The trouble is, when we last raised this view at our industry seminar in Dubai, several Indian owners told us that they would happily take older ships into Indian trades to keep a lid on their growing freight bill. Other East of Suez charterers will also probably tolerate cheaper, older units. The East represents most of the growth in oil imports that we expect to see over the next few years. Clearly if older tankers are prepared to discount the modern market, employment will be found in some corners.
But with the exception of India, most employment of older tankers will be intra-country, or at best intra-regional. We strongly doubt they will compete with modern units to move oil between regions, where most tonne-mile demand is generated. For inter-regional non-discounted oil trades, the continuing strong charterer preference for quality tonnage will limit max fixing age to 19 years in all but a few isolated cases.
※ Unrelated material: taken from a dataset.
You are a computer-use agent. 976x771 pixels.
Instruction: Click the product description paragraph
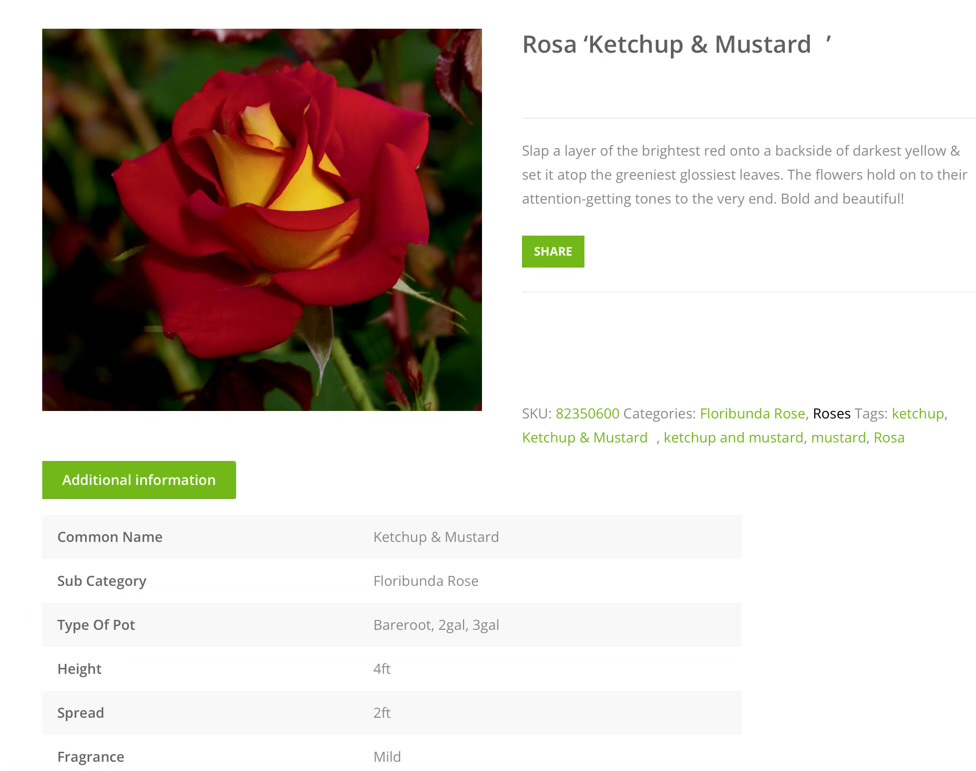(x=745, y=175)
Why? Because the risk of reputational damage from an oil spill from a tanker that is older than the industry standard max age would simply not be worth taking. Granted five years ago most blue-chip charterers applied the same logic to crude carriers over 15 years old. The shortage of under 15-year-old ships has since persuaded them to relax their vetting requirements. However, beyond 20 years old, owners will not have the confidence that they can guarantee the sort of trading profits to justify the high costs of 4th Special Survey to maintain ‘Cap 1’ compliance. The fact that scrap prices have tumbled around 43% since early 2022 has not helped vessels exit trading, but post-sanctions we maintain there would be little alternative left for 20 yr crude tankers.
Unfortunately (for their owners) the same cannot be said for smaller product tankers. In first half of 2025, Panamax/LR1s rely on shadow refined products (clean and dirty) for only 40% of their employment in product trades. For MR/Handy shadow employment makes up just 23% of all employment, and just 6% for smaller tankers. They would stand to lose around 9% of average voyage length post-war, with little compensation from the removal of superannuated vessels.